- Aim of the exercise
Extract the whole listing as it stands. Do not include the pictures.

* * * *

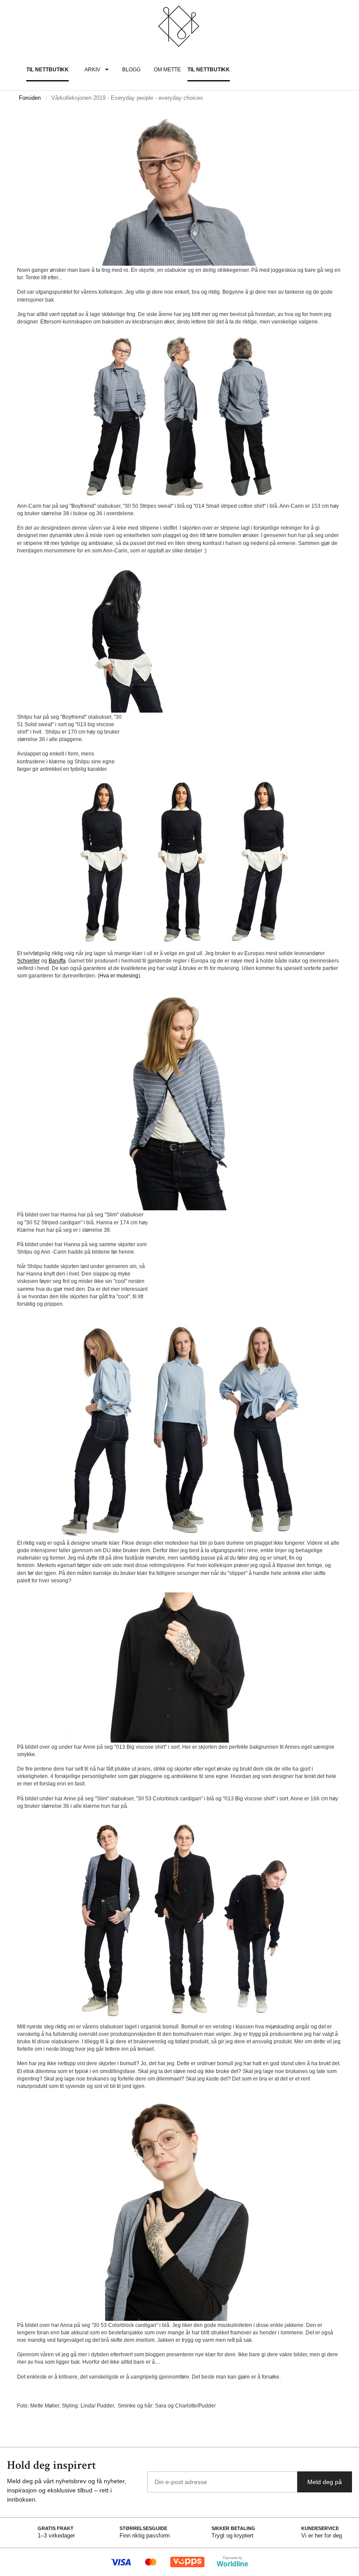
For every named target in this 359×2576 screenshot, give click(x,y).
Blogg (131, 70)
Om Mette (167, 70)
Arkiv (92, 70)
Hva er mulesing (118, 976)
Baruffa (57, 961)
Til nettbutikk (47, 70)
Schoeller (28, 961)
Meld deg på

* * * *

- Response to the task
For every named target in this 359×2576 screenshot, give click(x,y).
Blogg (131, 70)
Om Mette (167, 70)
Arkiv (92, 70)
Hva er mulesing (118, 976)
Baruffa (57, 961)
Til nettbutikk (47, 70)
Schoeller (28, 961)
Meld deg på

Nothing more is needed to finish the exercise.